[Provided records Boundary: Start]
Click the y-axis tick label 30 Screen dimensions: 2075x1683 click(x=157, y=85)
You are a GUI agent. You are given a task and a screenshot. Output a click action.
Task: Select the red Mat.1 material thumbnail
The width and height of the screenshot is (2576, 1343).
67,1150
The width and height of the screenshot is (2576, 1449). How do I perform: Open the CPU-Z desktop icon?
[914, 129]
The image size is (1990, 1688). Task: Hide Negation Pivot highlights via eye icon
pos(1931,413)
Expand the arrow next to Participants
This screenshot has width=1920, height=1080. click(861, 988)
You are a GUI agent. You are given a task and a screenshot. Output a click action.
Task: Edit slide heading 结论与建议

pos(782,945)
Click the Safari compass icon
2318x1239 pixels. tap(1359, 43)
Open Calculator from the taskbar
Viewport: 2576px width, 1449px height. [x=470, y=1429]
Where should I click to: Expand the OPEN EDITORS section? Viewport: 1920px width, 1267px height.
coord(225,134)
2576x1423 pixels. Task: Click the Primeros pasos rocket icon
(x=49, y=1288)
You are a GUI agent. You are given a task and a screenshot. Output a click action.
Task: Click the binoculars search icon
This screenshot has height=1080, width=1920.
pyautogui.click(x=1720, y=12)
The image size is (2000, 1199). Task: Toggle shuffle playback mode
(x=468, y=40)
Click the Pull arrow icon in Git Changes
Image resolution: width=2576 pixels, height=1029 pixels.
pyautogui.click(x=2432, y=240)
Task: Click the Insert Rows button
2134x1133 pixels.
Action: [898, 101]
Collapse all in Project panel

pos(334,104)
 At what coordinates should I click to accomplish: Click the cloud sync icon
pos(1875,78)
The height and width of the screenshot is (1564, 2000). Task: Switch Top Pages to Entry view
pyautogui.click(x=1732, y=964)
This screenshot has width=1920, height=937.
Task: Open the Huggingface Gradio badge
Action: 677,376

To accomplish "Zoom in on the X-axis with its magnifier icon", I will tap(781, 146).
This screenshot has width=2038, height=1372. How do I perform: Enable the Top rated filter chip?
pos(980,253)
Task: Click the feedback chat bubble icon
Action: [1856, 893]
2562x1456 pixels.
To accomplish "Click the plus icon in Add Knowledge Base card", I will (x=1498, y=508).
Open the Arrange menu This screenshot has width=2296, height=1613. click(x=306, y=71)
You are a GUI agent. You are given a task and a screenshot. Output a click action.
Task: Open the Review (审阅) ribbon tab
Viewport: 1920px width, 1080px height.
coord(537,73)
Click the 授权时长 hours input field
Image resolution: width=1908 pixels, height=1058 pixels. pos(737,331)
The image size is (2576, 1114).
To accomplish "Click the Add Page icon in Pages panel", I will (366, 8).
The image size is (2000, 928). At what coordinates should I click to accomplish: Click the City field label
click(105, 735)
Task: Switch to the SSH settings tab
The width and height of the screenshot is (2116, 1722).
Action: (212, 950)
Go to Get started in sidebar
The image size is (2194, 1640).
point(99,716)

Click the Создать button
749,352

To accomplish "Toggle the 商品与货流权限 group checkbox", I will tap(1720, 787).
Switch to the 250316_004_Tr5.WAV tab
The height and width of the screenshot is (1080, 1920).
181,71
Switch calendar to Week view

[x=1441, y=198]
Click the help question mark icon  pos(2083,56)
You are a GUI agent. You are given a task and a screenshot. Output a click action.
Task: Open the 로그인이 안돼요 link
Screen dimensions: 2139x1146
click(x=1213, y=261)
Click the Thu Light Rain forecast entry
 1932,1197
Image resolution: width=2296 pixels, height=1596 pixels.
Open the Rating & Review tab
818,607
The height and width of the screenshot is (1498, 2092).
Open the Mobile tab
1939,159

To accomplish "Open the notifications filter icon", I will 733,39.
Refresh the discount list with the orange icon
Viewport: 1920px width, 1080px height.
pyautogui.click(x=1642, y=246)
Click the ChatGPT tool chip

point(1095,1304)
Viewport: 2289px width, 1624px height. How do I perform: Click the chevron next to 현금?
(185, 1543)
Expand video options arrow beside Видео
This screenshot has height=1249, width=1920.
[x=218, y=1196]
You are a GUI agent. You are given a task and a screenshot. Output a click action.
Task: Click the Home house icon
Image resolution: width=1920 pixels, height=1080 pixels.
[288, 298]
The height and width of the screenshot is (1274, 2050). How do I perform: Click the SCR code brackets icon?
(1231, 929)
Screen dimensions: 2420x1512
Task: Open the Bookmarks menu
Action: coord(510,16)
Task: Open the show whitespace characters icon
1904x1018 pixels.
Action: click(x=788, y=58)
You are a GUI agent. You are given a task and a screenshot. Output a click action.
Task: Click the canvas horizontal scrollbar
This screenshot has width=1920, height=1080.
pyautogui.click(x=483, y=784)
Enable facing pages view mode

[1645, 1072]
[Provided records Boundary: End]
**Task statement**
Take from the material every line that holds "axis".

**Problem solution**
Click the y-axis tick label 30 Screen dimensions: 2075x1683 click(x=157, y=85)
To accomplish "Zoom in on the X-axis with its magnifier icon", I will tap(781, 146).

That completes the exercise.